TEXT TO READ:
=====
Solid State Drives are not affected by this as they use different technology but if you use platter-based drives you may have noticed that they won't react immediately to user commands after inactivity.

I published a guide back in 2009 that showed you how to disable or bypass the power saving mode of external hard drives. The guide is still valid and highlights how you can change Windows Power settings or use third-party tools to prevent the powering down.

The downside to this is that the drive consumes more power, the positive effect that it can be accessed right away without spin-up period.

Prevent Disk Sleep

prevent disk sleep

Prevent Disk Sleep is a freeware for Windows that does the same thing. It supports all hard drives connected to the machine and will simulate activity on selected drives by writing to the disk in select intervals.

You need to install the application before it becomes available; the installer is clean and the installation process is straightforward. Prevent Disk Sleep is compatible with all versions of Windows from Windows XP to Windows 10.
=====
REQUIRED WORK: Reproduce the whole Prevent Disk Sleep text word for word. Rely on the Prevent Disk Sleep text alone.
=====
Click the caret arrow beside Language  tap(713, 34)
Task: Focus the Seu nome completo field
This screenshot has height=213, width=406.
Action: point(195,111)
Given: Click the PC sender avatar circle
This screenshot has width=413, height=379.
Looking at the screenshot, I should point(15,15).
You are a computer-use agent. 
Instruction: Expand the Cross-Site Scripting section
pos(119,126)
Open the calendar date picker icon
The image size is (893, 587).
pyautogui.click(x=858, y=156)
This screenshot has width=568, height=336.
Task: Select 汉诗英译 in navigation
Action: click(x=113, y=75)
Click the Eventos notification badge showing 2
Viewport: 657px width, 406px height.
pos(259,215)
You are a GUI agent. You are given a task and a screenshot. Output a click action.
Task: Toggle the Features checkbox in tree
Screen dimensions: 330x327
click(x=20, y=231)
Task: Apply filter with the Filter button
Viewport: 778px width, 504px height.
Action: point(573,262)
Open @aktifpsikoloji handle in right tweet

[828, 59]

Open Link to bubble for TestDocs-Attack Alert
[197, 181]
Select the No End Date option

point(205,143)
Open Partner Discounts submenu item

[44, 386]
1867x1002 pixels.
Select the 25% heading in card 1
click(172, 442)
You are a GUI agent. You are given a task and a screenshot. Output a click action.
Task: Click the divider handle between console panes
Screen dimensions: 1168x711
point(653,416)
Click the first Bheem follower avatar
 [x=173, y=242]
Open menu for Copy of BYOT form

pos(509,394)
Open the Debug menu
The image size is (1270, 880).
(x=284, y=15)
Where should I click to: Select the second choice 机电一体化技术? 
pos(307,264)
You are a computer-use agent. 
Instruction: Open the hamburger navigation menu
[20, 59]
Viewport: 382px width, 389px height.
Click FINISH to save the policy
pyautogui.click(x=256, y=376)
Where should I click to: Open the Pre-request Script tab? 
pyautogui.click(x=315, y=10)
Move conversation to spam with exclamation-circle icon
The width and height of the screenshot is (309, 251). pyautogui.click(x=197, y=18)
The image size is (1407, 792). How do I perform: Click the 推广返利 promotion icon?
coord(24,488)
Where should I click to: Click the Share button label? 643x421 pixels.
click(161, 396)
=====
SOLUTION:
Solid State Drives are not affected by this as they use different technology but if you use platter-based drives you may have noticed that they won't react immediately to user commands after inactivity.

I published a guide back in 2009 that showed you how to disable or bypass the power saving mode of external hard drives. The guide is still valid and highlights how you can change Windows Power settings or use third-party tools to prevent the powering down.

The downside to this is that the drive consumes more power, the positive effect that it can be accessed right away without spin-up period.

Prevent Disk Sleep

prevent disk sleep

Prevent Disk Sleep is a freeware for Windows that does the same thing. It supports all hard drives connected to the machine and will simulate activity on selected drives by writing to the disk in select intervals.

You need to install the application before it becomes available; the installer is clean and the installation process is straightforward. Prevent Disk Sleep is compatible with all versions of Windows from Windows XP to Windows 10.